Ce sel, qui ne peut être décomposé par le feu, se décompose néanmoins par les acides vitrioliques et nitreux, qui, ayant plus d’affinité avec son acide, s’en saisissent et lui font abandonner sa base alcaline ; autre preuve que les trois acides, vitriolique, nitreux et marin, sont de la même nature au fond, et qu’ils ne diffèrent que par les modifications qu’ils ont subies : aucun de ces trois acides ne se trouve pur dans le sein de la terre ; et lorsqu’on les compare, on voit que l’acide marin ne diffère du vitriolique qu’en ce qu’il est moins pesant et plus volatil, qu’il saisit moins fortement les substances alcalines et qu’il ne forme presque toujours avec elles que des sels déliquescents : il ressemble à l’acide nitreux par cette dernière propriété, qui prouve que tous deux sont plus faibles que l’acide vitriolique dont on peut croire qu’ils se sont formés, en ne perdant pas de vue leur première origine qu’il ne faut pas confondre avec leur formation secondaire et leur conversion réciproque. L’acide aérien a été le premier formé ; il n’est composé que d’air et de feu : ces deux éléments, en se combinant avec la terre vitrifiée, ont d’abord produit l’acide vitriolique ; ensuite l’acide marin s’est produit par leur combinaison avec les matières calcaires, et enfin l’acide nitreux a été formé par l’union de ce même acide aérien avec la terre limoneuse et les autres débris putréfiés des corps organisés.

Comme l’acide marin est plus volatil que le nitreux et le vitriolique, on ne peut le concentrer autant ; il ne s’unit pas de même avec la matière du feu, mais il se combine pleinement avec les alcalis fixe et volatil ; il forme avec le premier le sel marin, et avec le second un sel très piquant, qui se sublime par la chaleur.

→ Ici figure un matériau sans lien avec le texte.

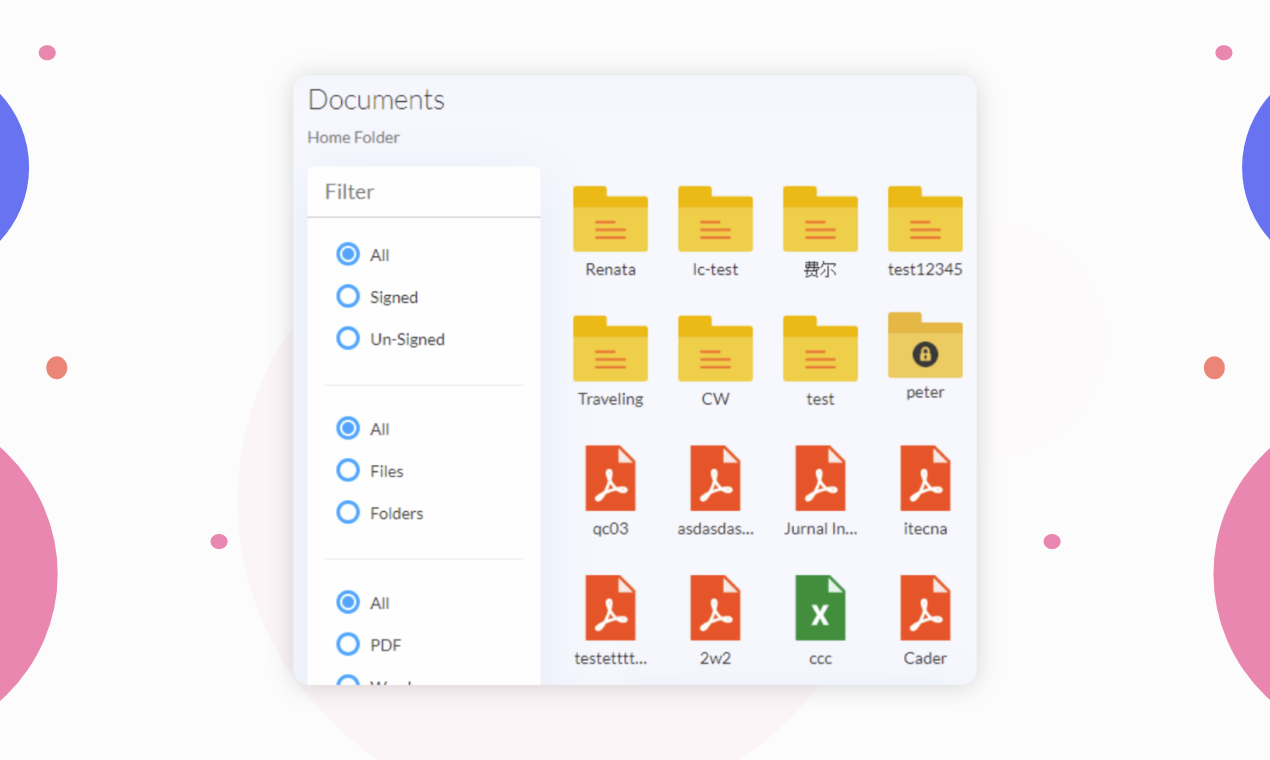The image size is (1270, 760).
Task: Filter to show only Files
Action: click(x=348, y=471)

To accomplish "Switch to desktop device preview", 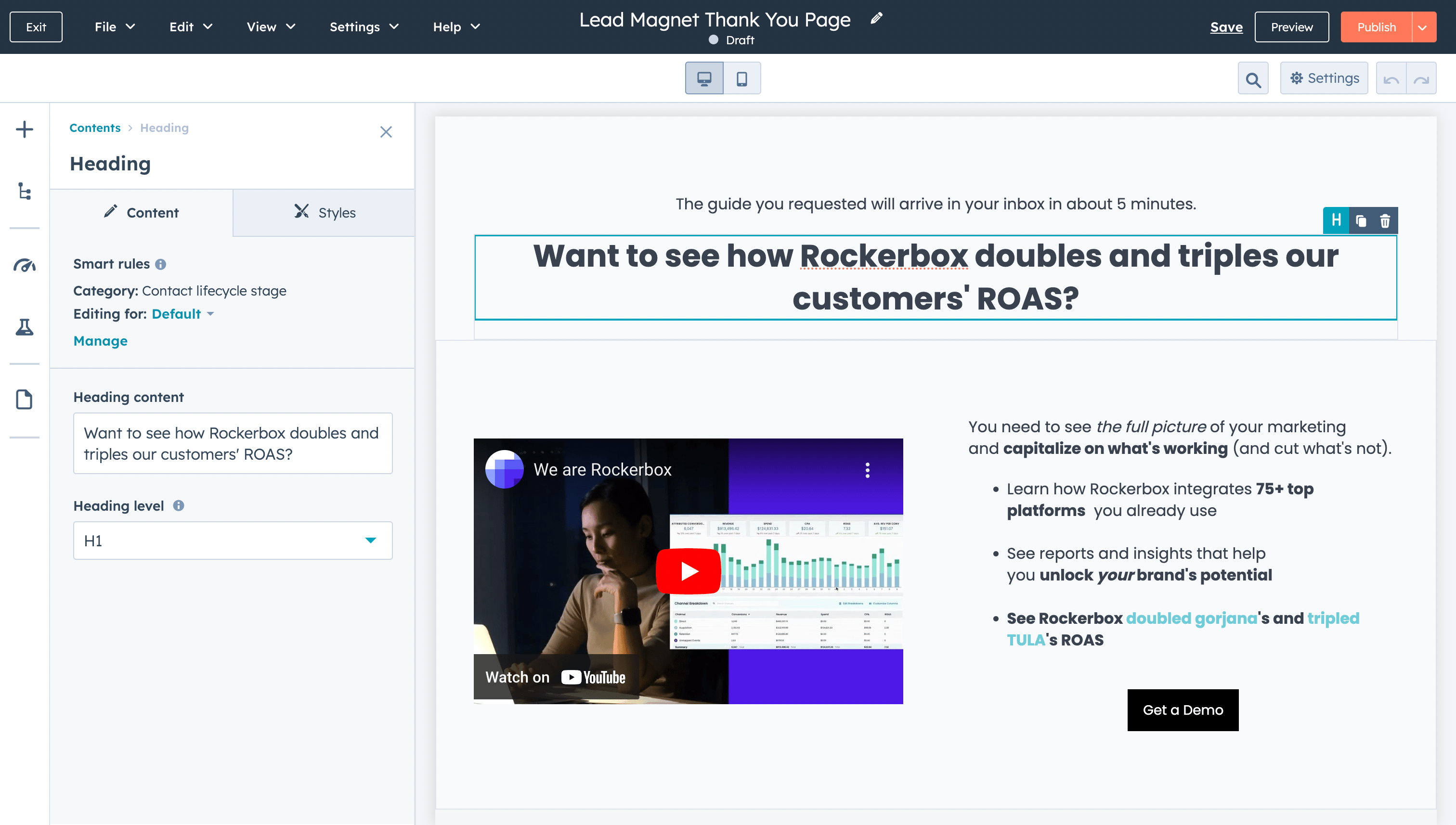I will pos(704,78).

Quoique l’acide marin ne soit qu’un faible dissolvant en comparaison des acides vitriolique et nitreux, il se combine néanmoins avec l’argent et avec le mercure ; mais sa propriété la plus remarquable, c’est qu’étant mêlé avec l’acide nitreux, ils font ensemble ce que l’acide vitriolique[NdÉ 1] ne peut faire, ils dissolvent l’or qu’aucun autre dissolvant ne peut entamer ; et, quoique l’acide marin soit moins puissant que les deux autres, il forme néanmoins des sels plus corrosifs avec les substances métalliques ; il les dissout presque toutes avec le temps, surtout lorsqu’il est aidé de la chaleur, et il agit même plus efficacement sur leurs chaux que les autres acides.

Comme toute la surface de la terre a été longtemps sous les eaux, et que c’est par les mouvements de la mer qu’ont été formées toutes les couches qui enveloppent le noyau du globe fondu par le feu, il a dû rester après la retraite des eaux une grande quantité des sels qui y étaient dissous ; ainsi les acides de ces sels doivent être universellement répandus : on a donné le nom d’acide méphitique à leurs émanations volatiles ; cet acide méphitique n’est que notre acide aérien, qui, sous la forme d’air fixe, se dégage des sels, et enlève une petite quantité de leur acide particulier auquel il était uni par l’intermède de l’eau ; aussi cet acide se manifeste-t-il dans la plupart des mines sous la forme de mouffette suffocante, qui n’est autre chose que de l’air fixe stagnant dans ces profonds souterrains : et ce phénomène offre une nouvelle et grande preuve de la production primitive de l’acide aérien, et de sa dispersion universelle dans tous les règnes de la nature. Toutes les matières minérales en effervescence, et toutes les substances végétales ou animales en fermentation, peuvent donc produire également de l’acide méphitique ; mais les seules matières animales et végétales en putréfaction produisent assez de cet acide pour donner naissance au sel de nitre.


  1. Le sel marin ne perd qu’un huit-centième de son poids par la calcination.
  1. Ce mélange de l’acide nitrique et de l’acide chlorhydrique est l’eau régale, ce fameux dissolvant de l’or des anciens chimistes.